Credo sia capitato a chiunque, almeno una volta nella vita, di trovarsi all’interno di uno spazio dedito al consumo (supermercato, bar, ristorante, negozio) e domandarsi il perché della musica in sottofondo. L’utilizzo che ne viene fatto non è assolutamente casuale: è dalla fine degli anni Trenta, infatti, che negli Stati Uniti prima e in Europa poi, gli analisti di mercato studiano gli effetti che la musica può avere sul consumatore. Le ultime ricerche in merito evidenziano quanto sia utile trasmettere un determinato genere musicale a seconda del luogo, al fine di invogliare gli avventori a spendere di più.

Tralasciando l’efficacia di queste teorie si potrebbe avanzare l’ipotesi che questi sottofondi abbiano l’obiettivo di cancellare il silenzio, condizione ideale alla base dell’introspezione e della solitudine. Come se lo scopo fosse quello di riempire gli ambienti non con le persone, ma simulando il brusio di una folla. È un po’ ciò che accade in quei locali notturni che, per sopperire alla mancanza di clienti, alzano al massimo il volume dei propri impianti, inibendo paradossalmente ogni forma di interazione verbale fra i pochi frequentatori presenti.
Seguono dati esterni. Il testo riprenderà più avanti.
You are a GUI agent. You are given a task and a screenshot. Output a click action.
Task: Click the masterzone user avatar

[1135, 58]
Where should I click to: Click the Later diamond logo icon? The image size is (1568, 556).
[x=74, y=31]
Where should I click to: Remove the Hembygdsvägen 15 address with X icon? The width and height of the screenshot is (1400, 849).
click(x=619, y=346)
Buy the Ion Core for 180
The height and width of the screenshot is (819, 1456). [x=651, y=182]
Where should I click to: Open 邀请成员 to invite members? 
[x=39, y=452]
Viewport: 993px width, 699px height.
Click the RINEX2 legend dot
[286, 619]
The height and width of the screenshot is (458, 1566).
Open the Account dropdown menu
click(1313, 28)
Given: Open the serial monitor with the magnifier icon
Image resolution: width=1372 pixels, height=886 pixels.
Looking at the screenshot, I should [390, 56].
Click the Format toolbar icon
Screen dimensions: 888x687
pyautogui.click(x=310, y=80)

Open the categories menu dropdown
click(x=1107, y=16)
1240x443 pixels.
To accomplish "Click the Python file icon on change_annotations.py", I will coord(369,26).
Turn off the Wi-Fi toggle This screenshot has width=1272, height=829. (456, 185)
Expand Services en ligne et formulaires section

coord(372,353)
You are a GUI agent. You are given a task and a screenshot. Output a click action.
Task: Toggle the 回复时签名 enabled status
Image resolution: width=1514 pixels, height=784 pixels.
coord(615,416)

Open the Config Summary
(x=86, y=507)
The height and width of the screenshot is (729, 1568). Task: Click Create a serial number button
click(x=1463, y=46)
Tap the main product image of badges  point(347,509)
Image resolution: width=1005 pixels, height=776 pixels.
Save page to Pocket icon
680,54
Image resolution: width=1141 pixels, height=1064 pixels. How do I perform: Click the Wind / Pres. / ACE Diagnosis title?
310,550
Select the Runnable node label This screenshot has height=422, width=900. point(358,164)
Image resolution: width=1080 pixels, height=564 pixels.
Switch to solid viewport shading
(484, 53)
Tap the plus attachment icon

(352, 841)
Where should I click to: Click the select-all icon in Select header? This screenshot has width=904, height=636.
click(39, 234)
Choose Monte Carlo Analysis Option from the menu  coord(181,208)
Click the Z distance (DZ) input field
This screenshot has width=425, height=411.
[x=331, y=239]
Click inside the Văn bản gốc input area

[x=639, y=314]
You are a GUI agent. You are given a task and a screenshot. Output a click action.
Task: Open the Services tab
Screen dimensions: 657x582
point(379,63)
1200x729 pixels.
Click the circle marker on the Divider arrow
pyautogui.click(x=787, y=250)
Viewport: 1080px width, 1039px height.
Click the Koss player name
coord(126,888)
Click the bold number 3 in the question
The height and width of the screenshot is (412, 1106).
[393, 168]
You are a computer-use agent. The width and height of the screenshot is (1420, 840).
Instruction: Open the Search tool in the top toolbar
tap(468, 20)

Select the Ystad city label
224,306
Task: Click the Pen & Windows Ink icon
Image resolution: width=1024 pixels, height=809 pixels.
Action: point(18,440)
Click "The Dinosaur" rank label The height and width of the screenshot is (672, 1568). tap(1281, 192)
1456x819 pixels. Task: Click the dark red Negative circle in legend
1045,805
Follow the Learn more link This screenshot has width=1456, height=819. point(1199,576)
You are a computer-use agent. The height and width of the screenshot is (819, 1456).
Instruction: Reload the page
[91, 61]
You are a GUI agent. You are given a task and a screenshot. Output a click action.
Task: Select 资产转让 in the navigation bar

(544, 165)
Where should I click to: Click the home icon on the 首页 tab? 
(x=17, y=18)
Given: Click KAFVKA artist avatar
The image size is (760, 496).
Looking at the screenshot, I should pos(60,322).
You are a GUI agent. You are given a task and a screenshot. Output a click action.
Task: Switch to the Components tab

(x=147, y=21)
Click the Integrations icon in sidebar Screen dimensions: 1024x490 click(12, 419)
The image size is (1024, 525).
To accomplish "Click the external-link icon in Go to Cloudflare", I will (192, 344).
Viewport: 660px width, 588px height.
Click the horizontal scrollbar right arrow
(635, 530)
Ad ogni modo è innegabile che il piacere prodotto dall’ascolto di una musica non sia determinato esclusivamente dal valore estetico di quest’ultima, quanto dal rapporto consapevole fra l’uditore e l’oggetto musicale. Si sceglie di ascoltare una composizione musicale (così come si sceglie di leggere un libro o di osservare un’opera d’arte visiva) perché l’ascolto è una cosa seria, non una semplice forma di consumo en passant, e, benché si tenda erroneamente a pensare il contrario, richiede lo stesso impegno e dedizione di altre attività cognitive. Anche l’Adagio per Archi di Samuel Barber perderebbe tutta la sua bellezza se venisse filtrato dagli altoparlanti della Coop, non tanto perché risuonerebbe in un ambiente che con l’arte ha poco a che vedere, quanto perché si trasformerebbe in merce non necessaria, spazzatura sonora che si confonde fra i rumori e le cose. Nell’era contemporanea la musica è diventata purtroppo il simbolo dell’abbondanza neoliberista che sostituisce la qualità dei gesti consapevoli con la quantità superflua e avvilente.
Si dovrebbe esigere il silenzio. Semmai fosse ancora possibile.